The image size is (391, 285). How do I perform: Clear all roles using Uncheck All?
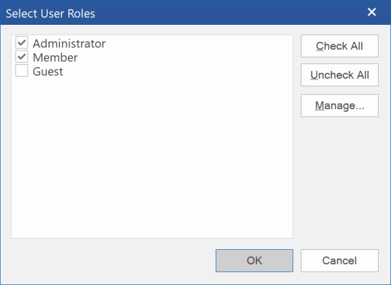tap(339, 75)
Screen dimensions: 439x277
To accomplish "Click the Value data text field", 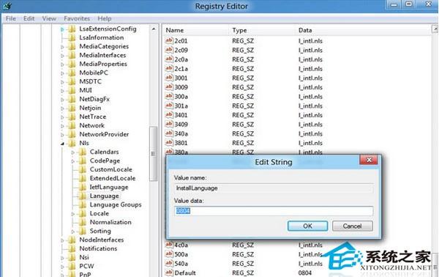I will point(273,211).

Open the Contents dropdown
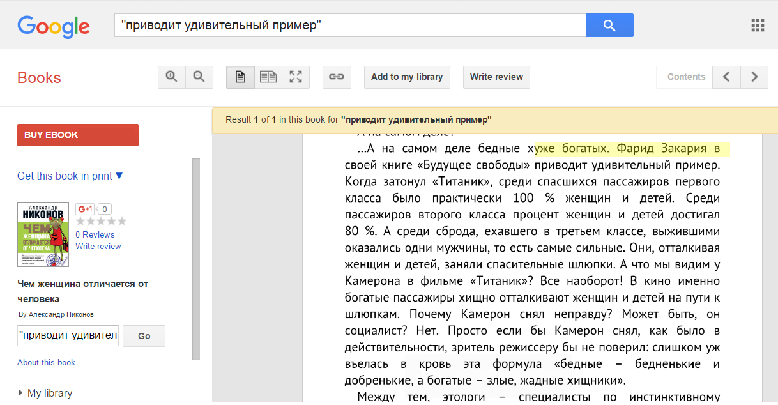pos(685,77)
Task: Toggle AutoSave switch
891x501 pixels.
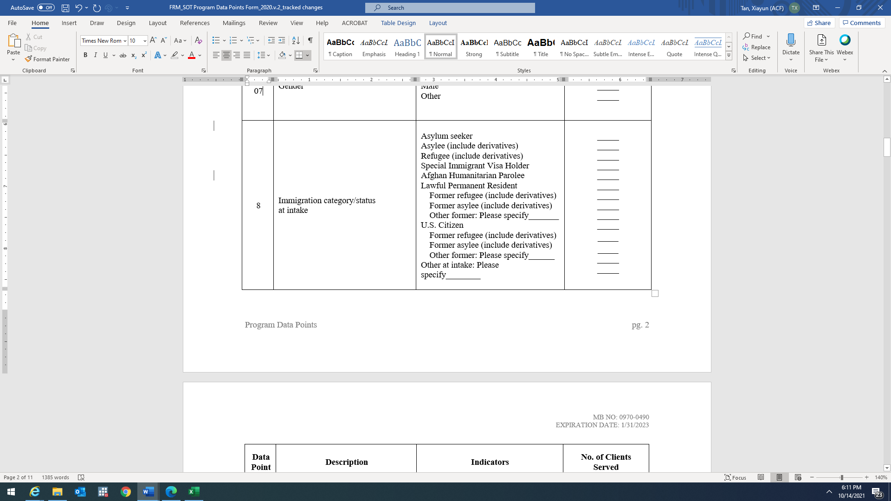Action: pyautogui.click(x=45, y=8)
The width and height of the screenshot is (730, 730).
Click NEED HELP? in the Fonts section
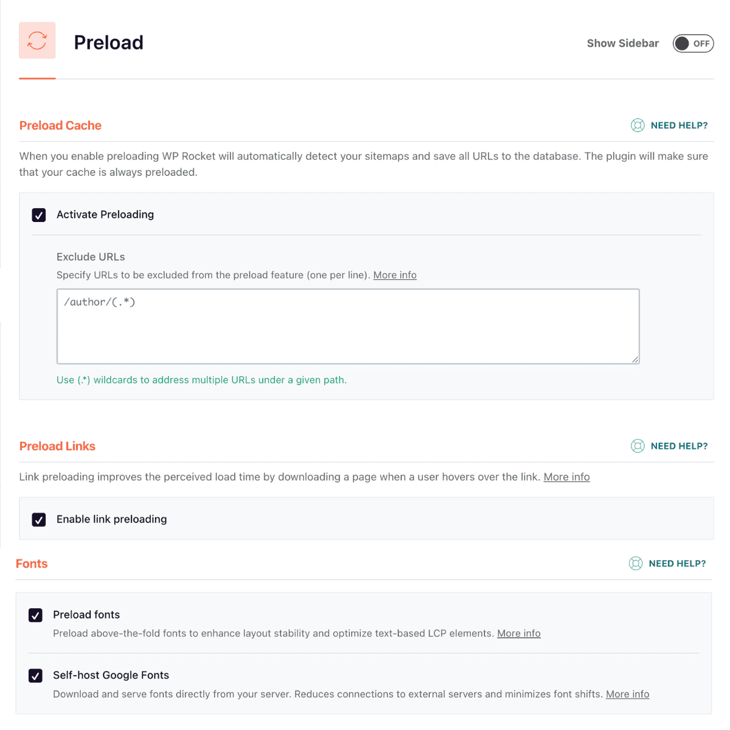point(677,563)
####################
■ What you should do:
Copy word for word everything from the line containing "The width and" down to the end of the items, and leave the pictures out.

■ Answer to the task:
The width and height of the screenshot is (730, 730).
Click NEED HELP? in the Fonts section
point(677,563)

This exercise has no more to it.